WHAT YOU ARE ASKED TO DO
Beginning with the line that has "Select rating 0 on the scale" and ending with the line that has "Click the info", retype the entries below exactly, except for the pictures.

#### RECORDED INFORMATION ####

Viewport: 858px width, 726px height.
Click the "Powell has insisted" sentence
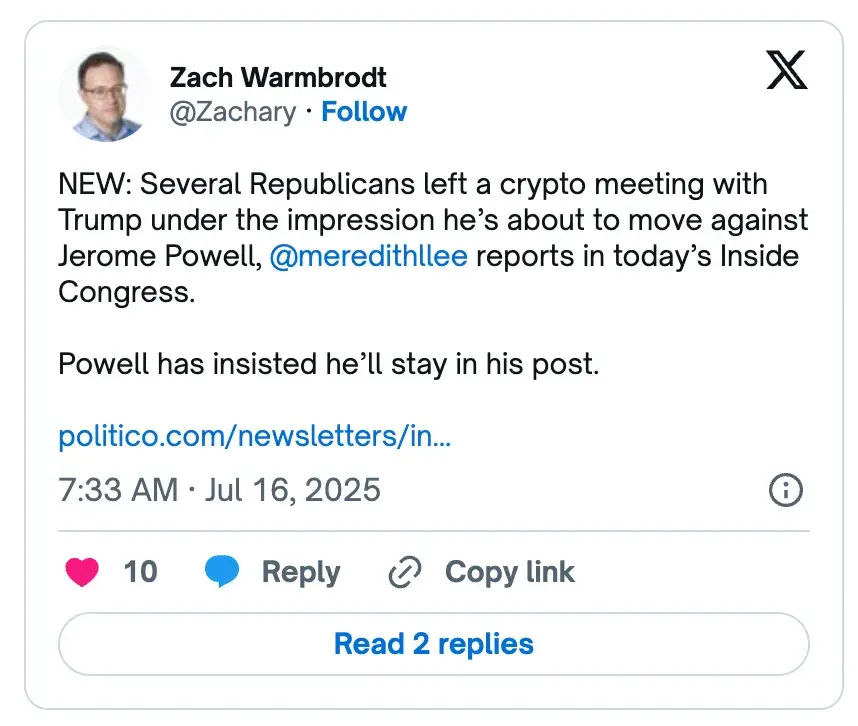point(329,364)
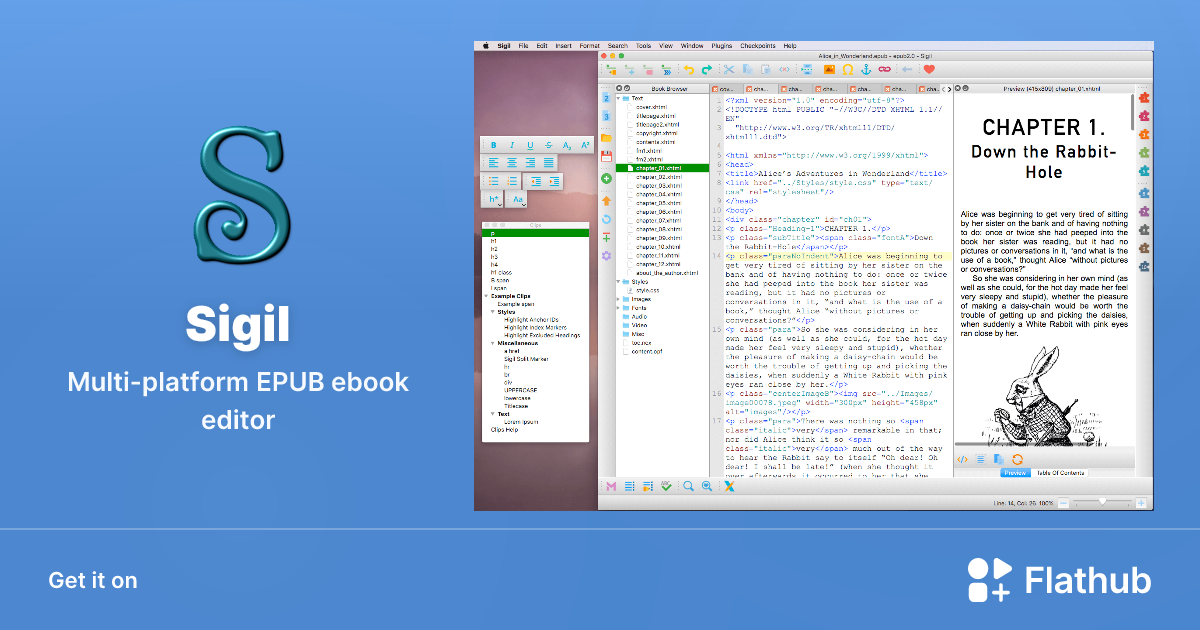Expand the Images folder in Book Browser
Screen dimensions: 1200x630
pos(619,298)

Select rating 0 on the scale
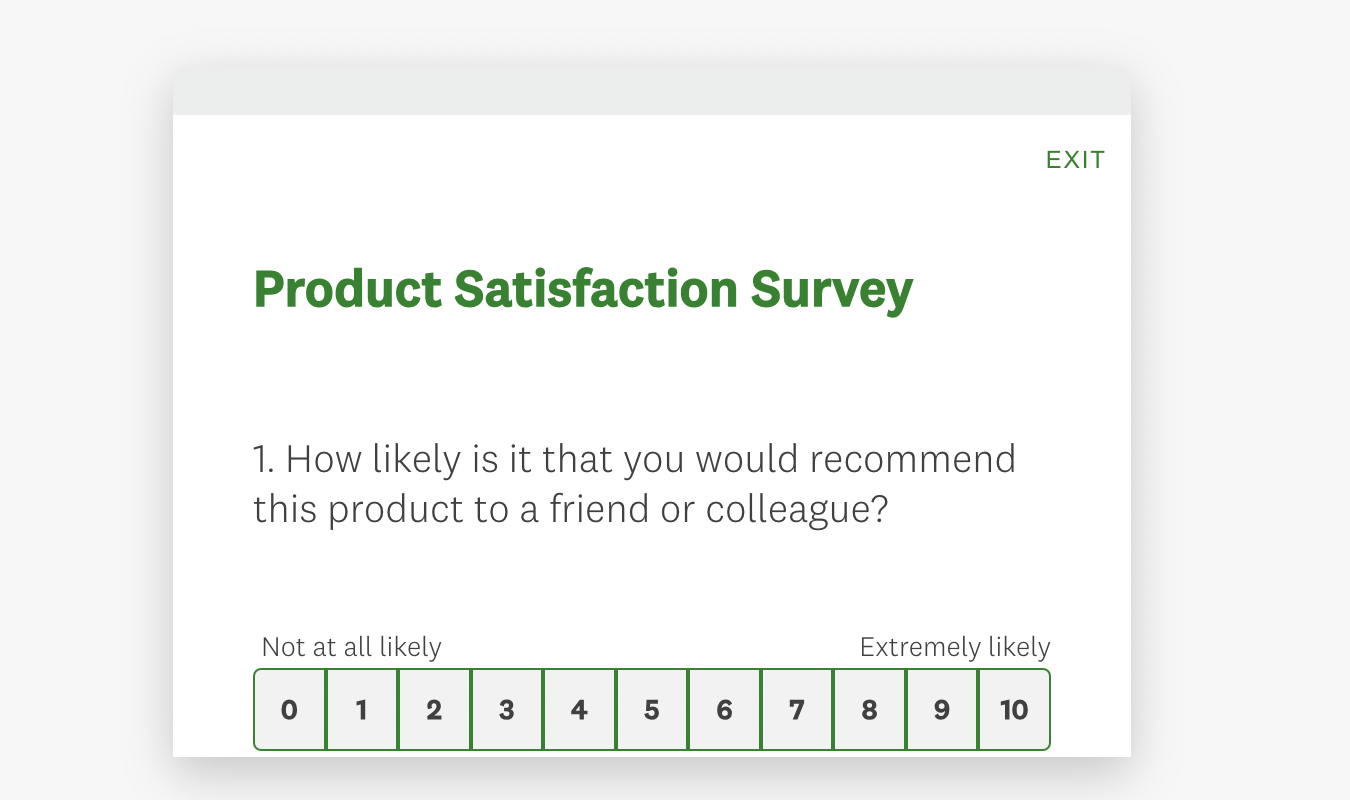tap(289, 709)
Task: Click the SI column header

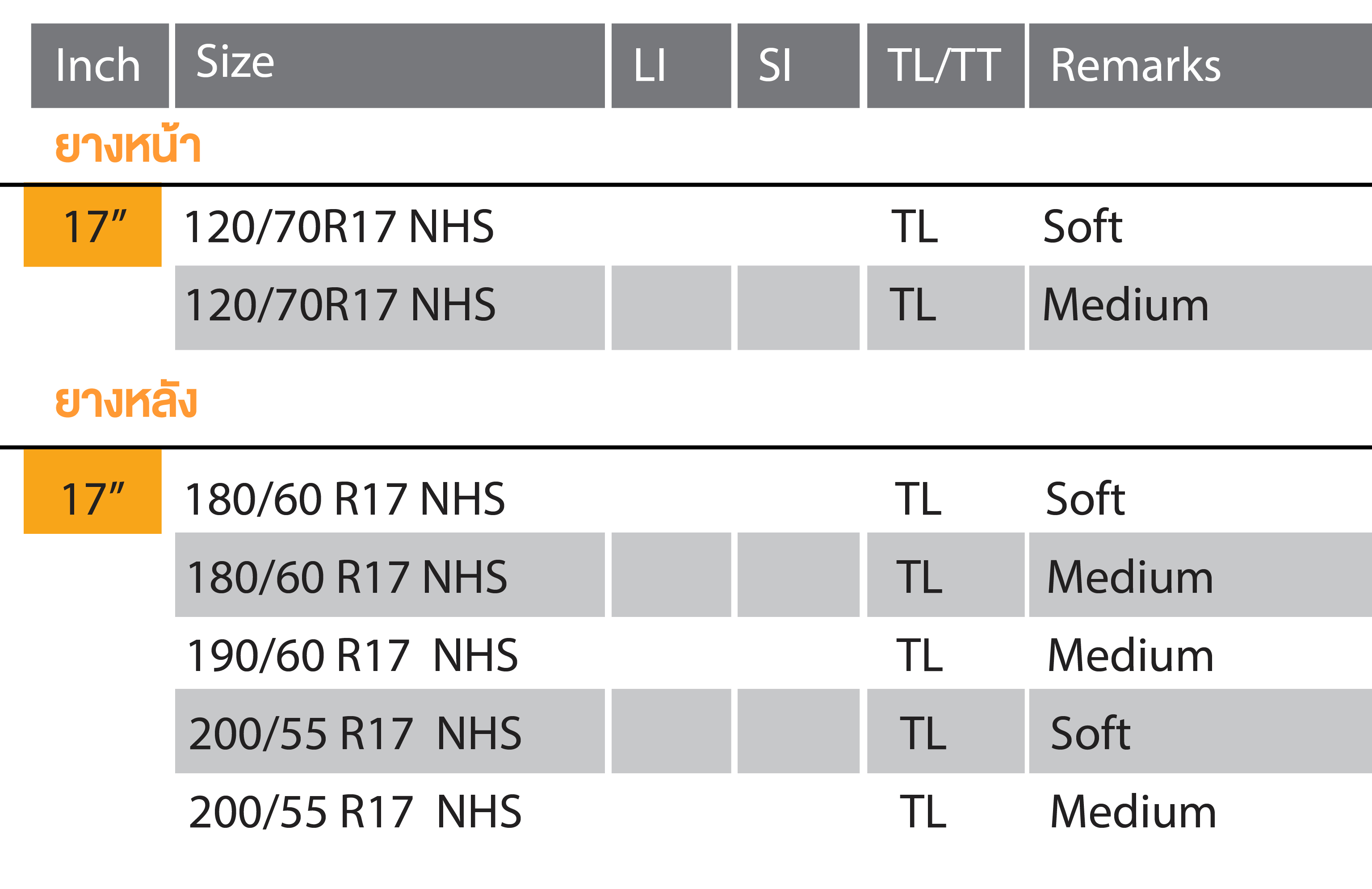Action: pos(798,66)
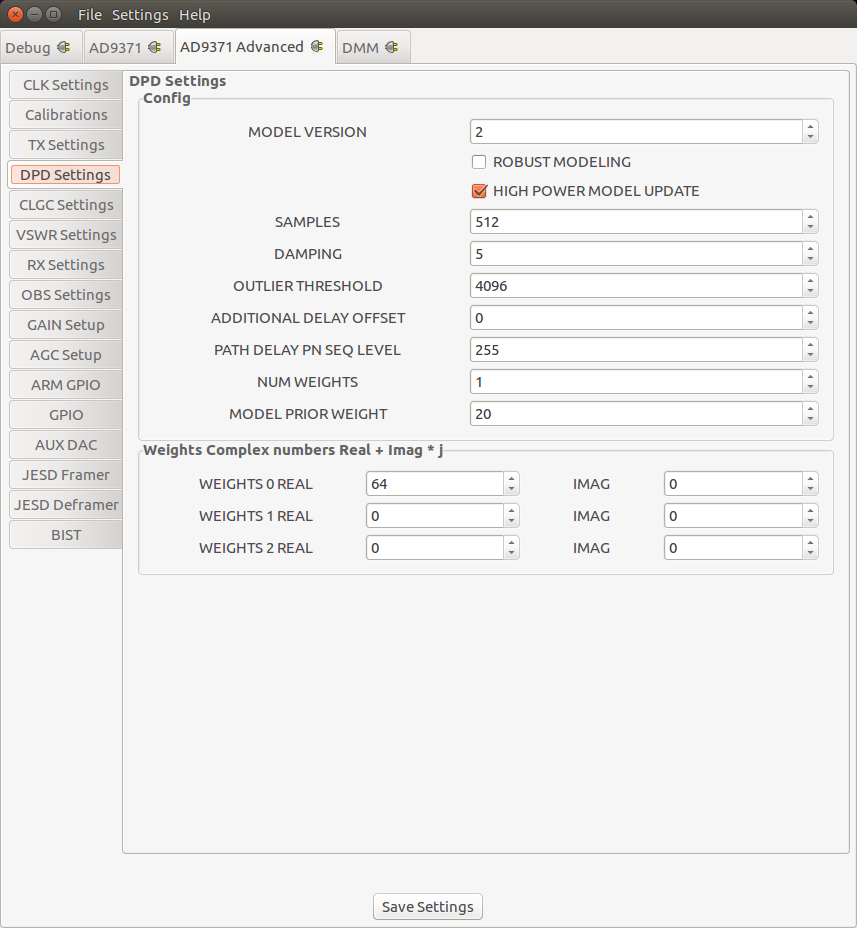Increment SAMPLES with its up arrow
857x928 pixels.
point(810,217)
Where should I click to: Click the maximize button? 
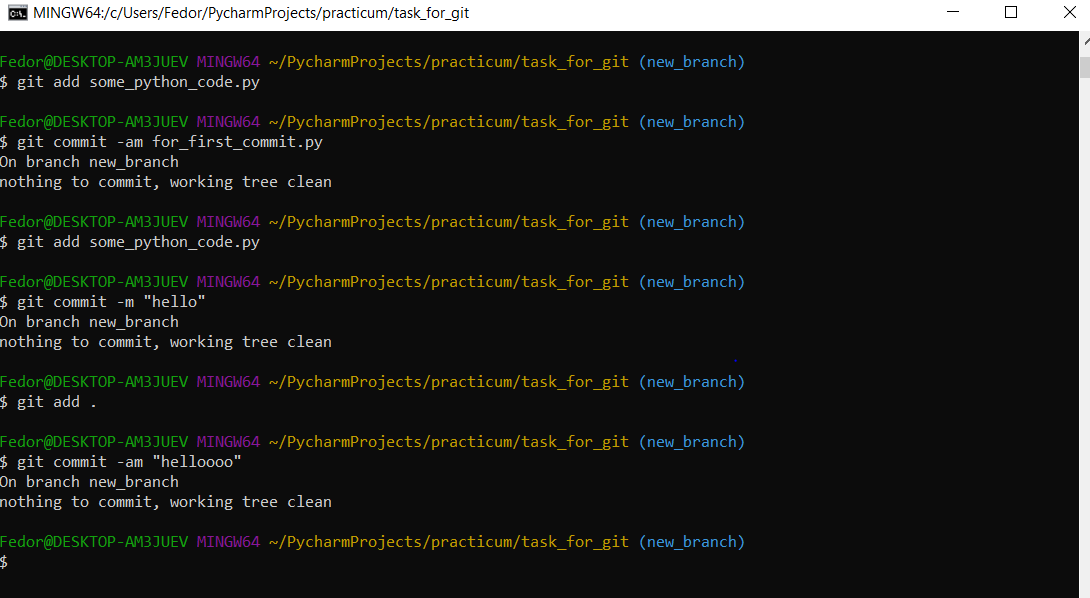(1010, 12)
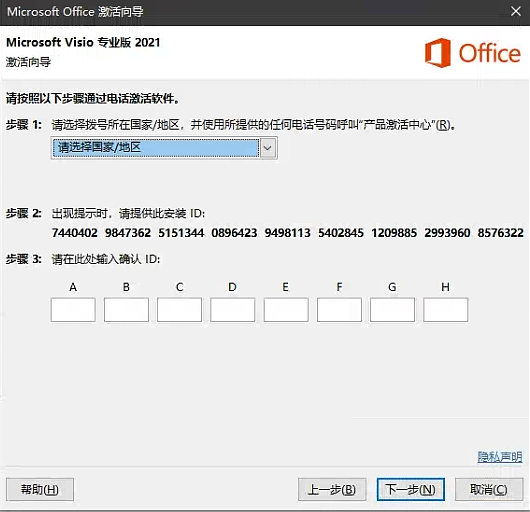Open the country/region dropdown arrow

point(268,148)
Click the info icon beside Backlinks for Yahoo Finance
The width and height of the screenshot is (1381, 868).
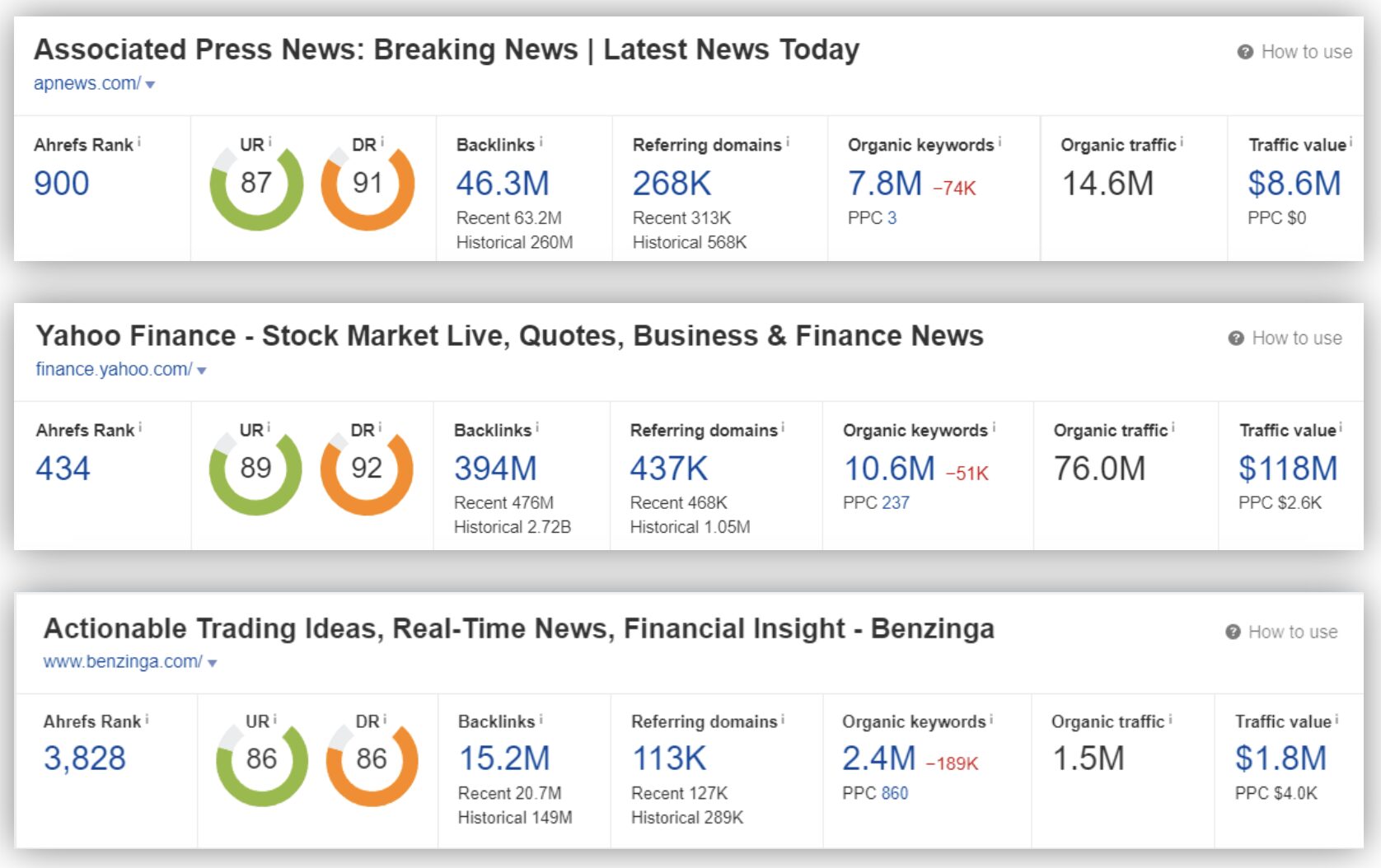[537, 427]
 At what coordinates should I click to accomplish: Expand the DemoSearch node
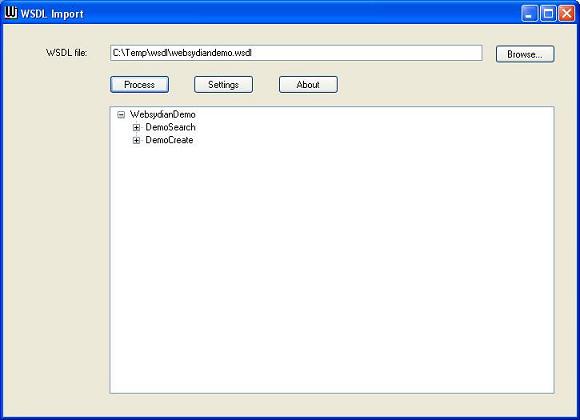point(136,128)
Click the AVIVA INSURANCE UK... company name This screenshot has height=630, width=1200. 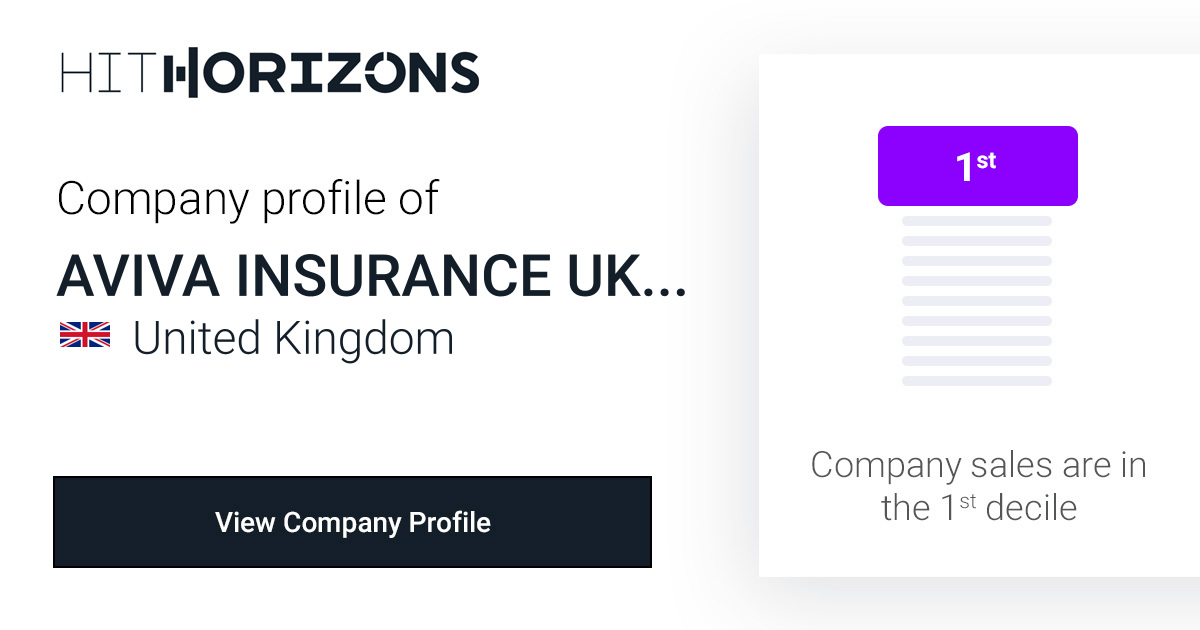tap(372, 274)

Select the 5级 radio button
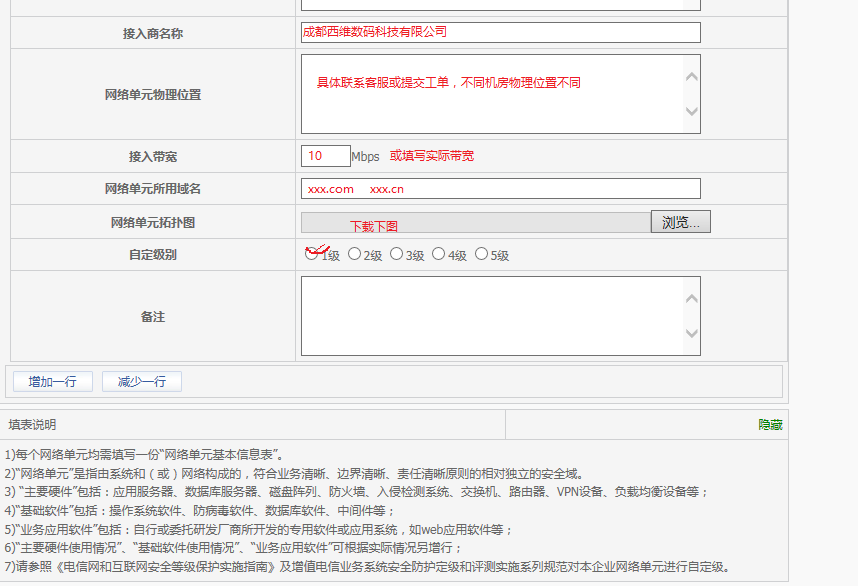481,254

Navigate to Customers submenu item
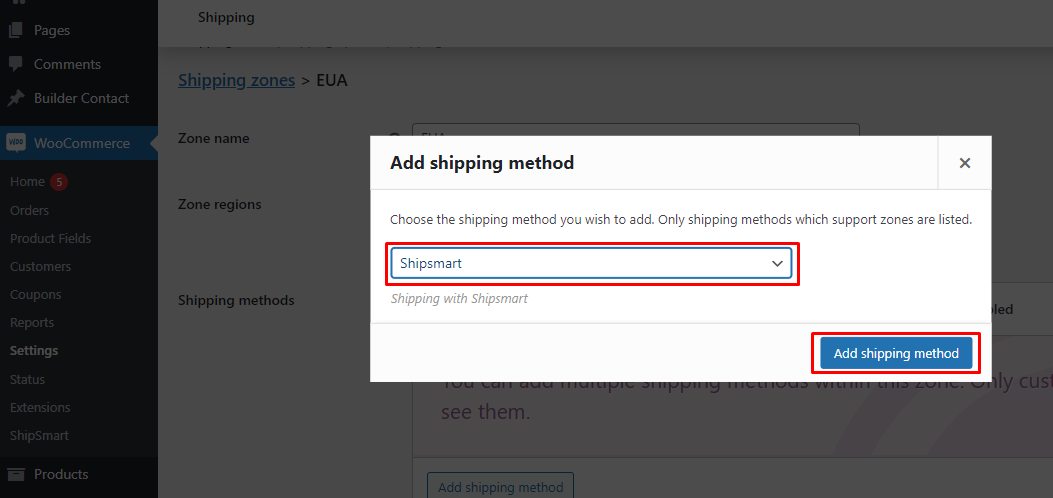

####

TASK ANSWER
Select rating 0 on the scale
tap(289, 709)
Task: Click the SI column header

Action: pos(798,66)
Increment SAMPLES with its up arrow
857x928 pixels.
point(810,217)
Where should I click to: Click the maximize button? 
(1010, 12)
Open the country/region dropdown arrow

point(268,148)
Click the info icon beside Backlinks for Yahoo Finance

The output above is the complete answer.